NAIROBI — For many years, James Maina, a trader at Gikomba, Kenya’s biggest flea market located in the capital Nairobi, considered his stock that consists of house fittings namely wooden doors, frames, locks and gypsum boards the most important things in his business.
However, this changed recently, besides the stock, Maina now considers his mobile phone and the internet as the other key things in the success of his business.
His perception changed when the COVID-19 pandemic hit the East African nation in March 2020 and the government restricted movement in and out of Nairobi.
Many citizens also chose to stay at home, limiting movement so as to stop the spread of COVID-19. Maina saw the number of people visiting his shop shrink significantly leading to a decline in sales.
But there was a way out, he joined an internet platform named jiji.co.ke and started to sell his wares online.
Today, Maina is among small-scale traders in the sector who have been handed a lifeline by e-commerce amid the pandemic.
“The first partial lockdown in 2020 really affected me because I was still relying on walk-in customers but the one that was lifted last week did not because I am now selling online,” Maina told Xinhua in a recent interview.
To trade on the platform, both the seller and the buyer must register and their details verified to curb fraud.
“I normally post my goods on the platform regularly and then buyers from any part of the country reach me. We then process the order and payment is done,” he recounted. For buyers within Nairobi and on the outskirts, Maina delivers the goods and then receives payment, including for the delivery charges, or sometimes he uses courier services.
“During the recent COVID-19 partial lockdown, I did not feel it because I sold virtually door frames, doors and locks to people who are even outside Nairobi,” he said, his mode of operation having been adopted by hundreds of other traders at the flea market.
Having relied on walk-in customers, some that come as far as the Democratic Republic of the Congo, Uganda and Tanzania for goods, Kenyan traders adopting e-commerce is a major shift in the East African nation. Maina sells a door frame at between 3,500 shillings (33 U.S. dollars) and 56 dollars depending on the type of wood it is made of and the size.
“Online trade is the thing. It transcends the pandemic because it is not affected by restrictions as in the case when one relies on walk-in customers,” he offered.
At Uhuru Market in Nairobi, traders have embraced e-commerce, selling their wares on a website that bares the facility’s name.
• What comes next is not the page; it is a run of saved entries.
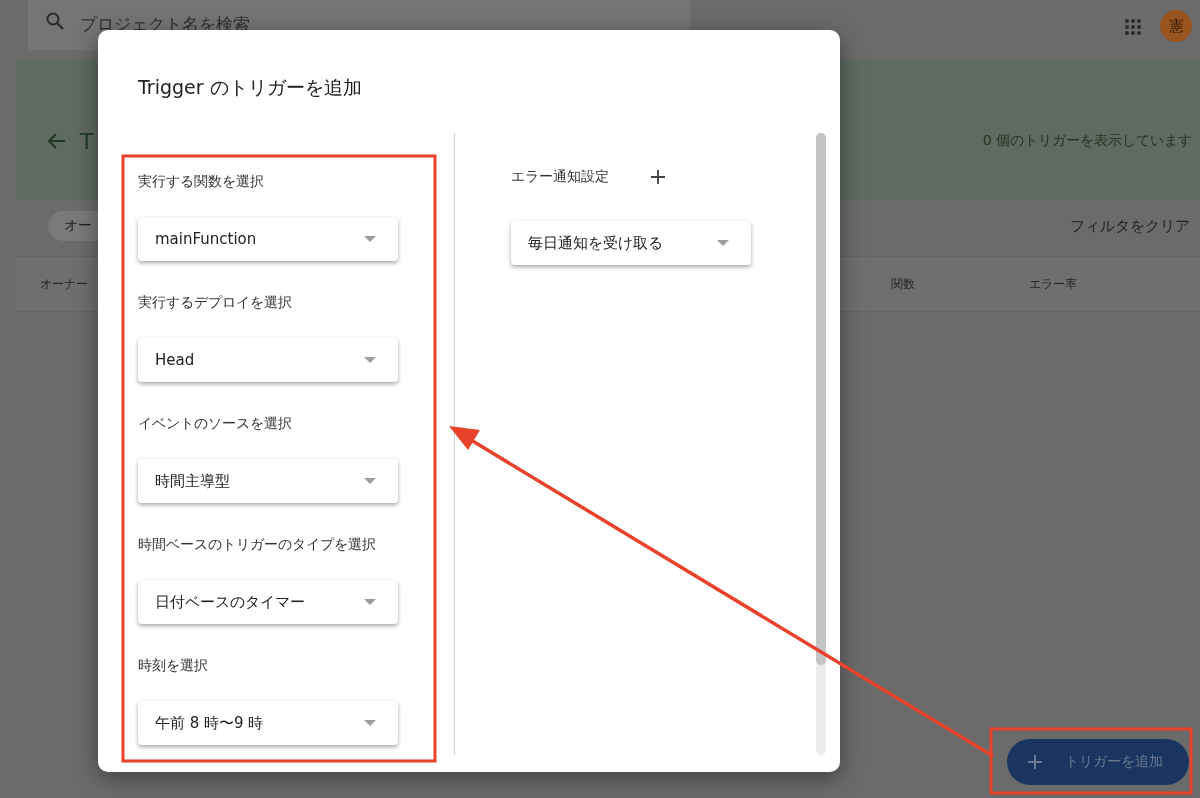 The image size is (1200, 798). Describe the element at coordinates (1087, 141) in the screenshot. I see `trigger-count: 0 個のトリガーを表示しています` at that location.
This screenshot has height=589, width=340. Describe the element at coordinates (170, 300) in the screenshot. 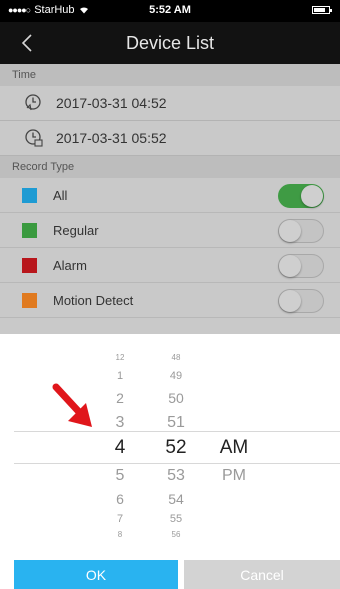

I see `record-type-row: Motion Detect` at that location.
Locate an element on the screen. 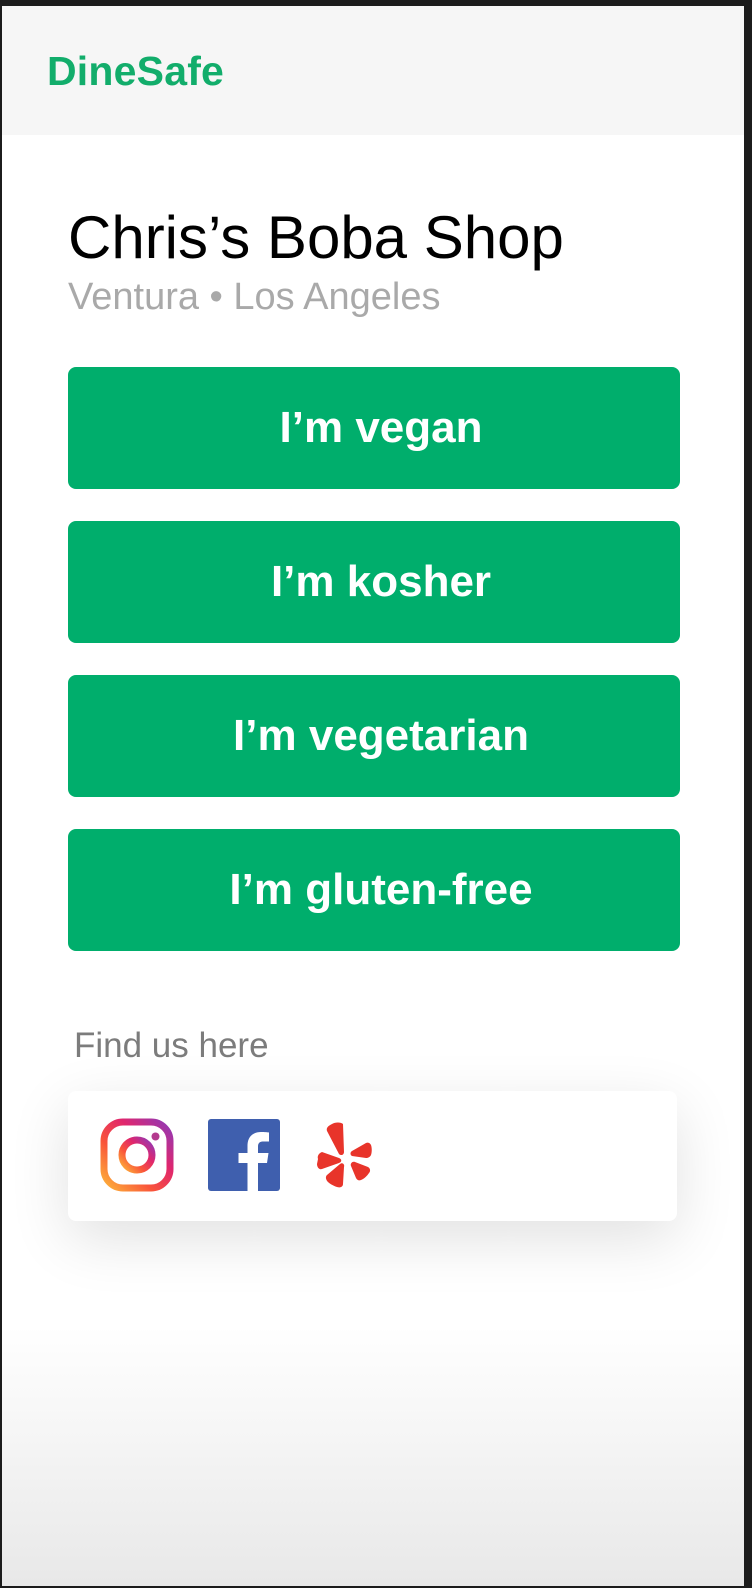 The width and height of the screenshot is (752, 1588). gluten-free-button: I’m gluten-free is located at coordinates (374, 890).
“It makes shopping easier and faster. You don’t need to visit Uhuru Market as has been the case for years. Once you make your choice, the item is delivered and one pays,” said journalist Allan Ininga, who buys African wear from the market.Joseph Macharia, founder of Mkulima Young, an agricultural online marketplace noted that e-commerce has reached the lowest of the traders who are normally laggards when it comes to adoption of technology because of ease in use.
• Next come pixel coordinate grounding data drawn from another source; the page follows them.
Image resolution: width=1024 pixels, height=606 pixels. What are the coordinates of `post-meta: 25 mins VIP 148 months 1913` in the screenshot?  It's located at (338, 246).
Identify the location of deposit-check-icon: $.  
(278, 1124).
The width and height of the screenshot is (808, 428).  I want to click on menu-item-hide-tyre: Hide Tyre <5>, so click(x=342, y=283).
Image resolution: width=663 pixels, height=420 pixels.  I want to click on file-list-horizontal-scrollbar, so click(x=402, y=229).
“Many people already have smartphones thus don’t need any extra form of investment to sell their wares online. Besides, traders are realizing that it’s flexible, saves time and other resources,” he said.
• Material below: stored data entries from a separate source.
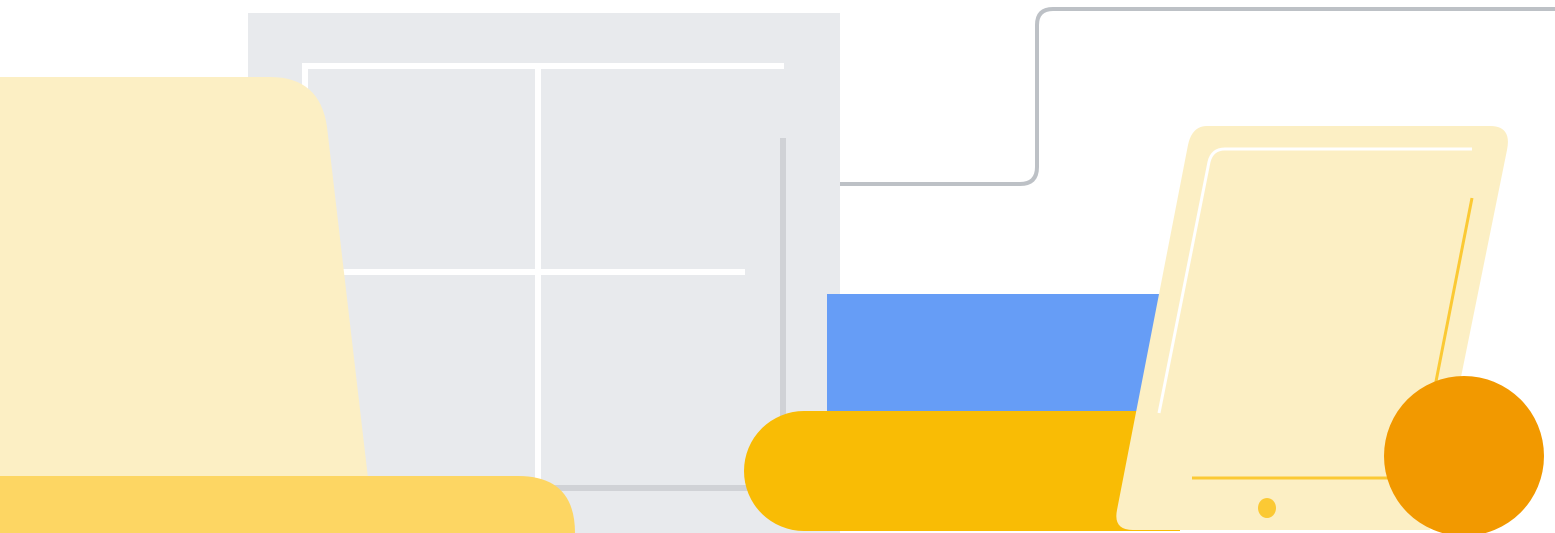 The image size is (1555, 533). I want to click on window-frame-top, so click(543, 66).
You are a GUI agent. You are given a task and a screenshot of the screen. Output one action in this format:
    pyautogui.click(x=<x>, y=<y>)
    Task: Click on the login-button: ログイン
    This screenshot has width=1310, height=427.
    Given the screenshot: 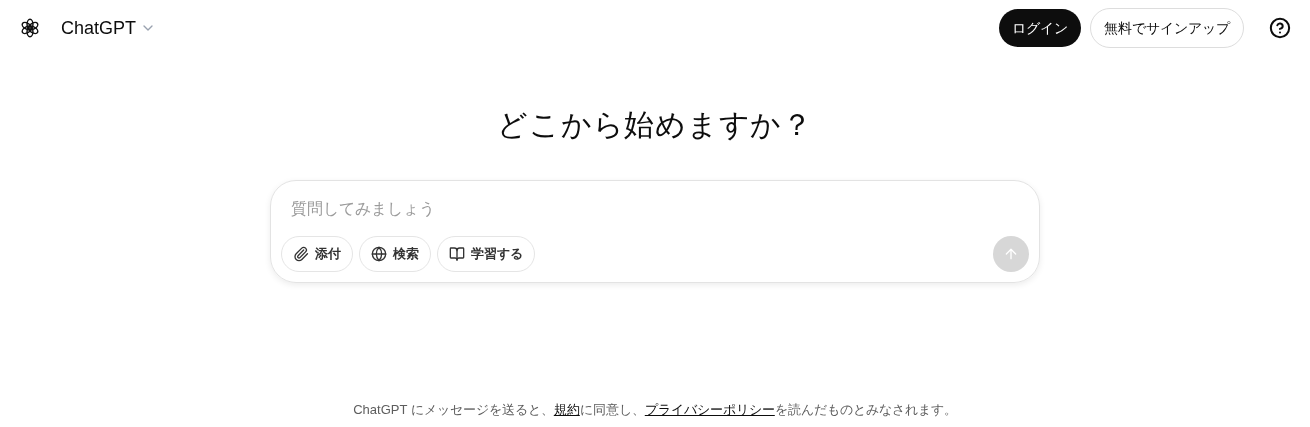 What is the action you would take?
    pyautogui.click(x=1040, y=28)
Macharia observed that with the lower cadre of traders embracing e-commerce, the service has taken root in Kenya.
Bernard Mwaso, a consultant with Nairobi-based software development start-up Edell IT Solutions, noted with COVID-19 restrictions, Kenyan traders have no choice but to go online if they are to thrive.
“The traders have realized that it is either one makes the big switch or their businesses perish. This is because with the restrictions, buyers have moved online thus traders also must,” he said, adding seamless virtual payments have helped e-commerce take root in Kenya.